▶ **What is required**
What is the number of lines in the data holding the word "Identify"? Give that number by itself.

--- Recorded information ---

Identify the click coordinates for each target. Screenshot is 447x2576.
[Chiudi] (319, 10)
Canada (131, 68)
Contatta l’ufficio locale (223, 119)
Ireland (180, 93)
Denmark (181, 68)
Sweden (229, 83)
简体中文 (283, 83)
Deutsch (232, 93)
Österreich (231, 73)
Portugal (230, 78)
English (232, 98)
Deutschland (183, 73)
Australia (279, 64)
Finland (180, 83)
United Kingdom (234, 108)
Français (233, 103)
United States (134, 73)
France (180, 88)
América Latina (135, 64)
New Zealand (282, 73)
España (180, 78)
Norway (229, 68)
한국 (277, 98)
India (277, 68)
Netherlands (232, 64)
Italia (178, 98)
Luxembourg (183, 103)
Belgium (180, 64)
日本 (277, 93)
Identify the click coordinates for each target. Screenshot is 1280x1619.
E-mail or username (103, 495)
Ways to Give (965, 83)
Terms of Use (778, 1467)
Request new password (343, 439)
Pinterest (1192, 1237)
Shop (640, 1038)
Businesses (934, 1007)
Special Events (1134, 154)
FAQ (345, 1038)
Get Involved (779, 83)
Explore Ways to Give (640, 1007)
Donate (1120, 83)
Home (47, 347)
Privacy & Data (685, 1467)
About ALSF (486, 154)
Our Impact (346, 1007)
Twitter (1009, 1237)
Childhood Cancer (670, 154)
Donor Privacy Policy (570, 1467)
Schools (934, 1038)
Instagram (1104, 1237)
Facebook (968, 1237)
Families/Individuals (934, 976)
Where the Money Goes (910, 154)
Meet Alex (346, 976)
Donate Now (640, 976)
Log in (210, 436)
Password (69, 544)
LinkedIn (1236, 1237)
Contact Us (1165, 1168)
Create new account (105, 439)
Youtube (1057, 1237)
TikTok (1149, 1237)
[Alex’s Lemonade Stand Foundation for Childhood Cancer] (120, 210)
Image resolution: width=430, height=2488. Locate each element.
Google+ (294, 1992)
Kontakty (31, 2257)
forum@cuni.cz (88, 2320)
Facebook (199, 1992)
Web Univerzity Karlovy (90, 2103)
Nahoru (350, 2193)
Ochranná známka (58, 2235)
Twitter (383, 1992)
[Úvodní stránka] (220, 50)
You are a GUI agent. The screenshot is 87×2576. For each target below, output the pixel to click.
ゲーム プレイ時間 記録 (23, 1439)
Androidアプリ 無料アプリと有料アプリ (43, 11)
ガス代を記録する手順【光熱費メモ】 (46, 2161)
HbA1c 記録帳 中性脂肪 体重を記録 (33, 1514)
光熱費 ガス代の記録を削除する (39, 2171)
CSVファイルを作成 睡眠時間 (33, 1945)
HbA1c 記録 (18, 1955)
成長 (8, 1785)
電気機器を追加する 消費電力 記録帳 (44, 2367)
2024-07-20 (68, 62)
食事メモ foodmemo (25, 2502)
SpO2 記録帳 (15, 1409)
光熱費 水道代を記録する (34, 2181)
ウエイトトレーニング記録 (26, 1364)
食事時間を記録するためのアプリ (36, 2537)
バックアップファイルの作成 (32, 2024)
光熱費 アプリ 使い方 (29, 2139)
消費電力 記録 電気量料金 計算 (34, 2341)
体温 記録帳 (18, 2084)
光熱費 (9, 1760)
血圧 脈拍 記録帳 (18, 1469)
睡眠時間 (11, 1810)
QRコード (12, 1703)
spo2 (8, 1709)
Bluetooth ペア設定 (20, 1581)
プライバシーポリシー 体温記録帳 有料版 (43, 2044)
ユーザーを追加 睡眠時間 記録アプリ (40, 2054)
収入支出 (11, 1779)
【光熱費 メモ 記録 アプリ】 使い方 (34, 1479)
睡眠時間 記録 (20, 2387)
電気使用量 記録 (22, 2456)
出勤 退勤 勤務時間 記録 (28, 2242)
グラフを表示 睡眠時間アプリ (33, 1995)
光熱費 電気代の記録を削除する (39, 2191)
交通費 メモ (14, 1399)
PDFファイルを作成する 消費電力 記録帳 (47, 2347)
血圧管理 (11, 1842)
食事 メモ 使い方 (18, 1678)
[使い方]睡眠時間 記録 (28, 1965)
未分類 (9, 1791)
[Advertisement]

---

▶ **Reply**
2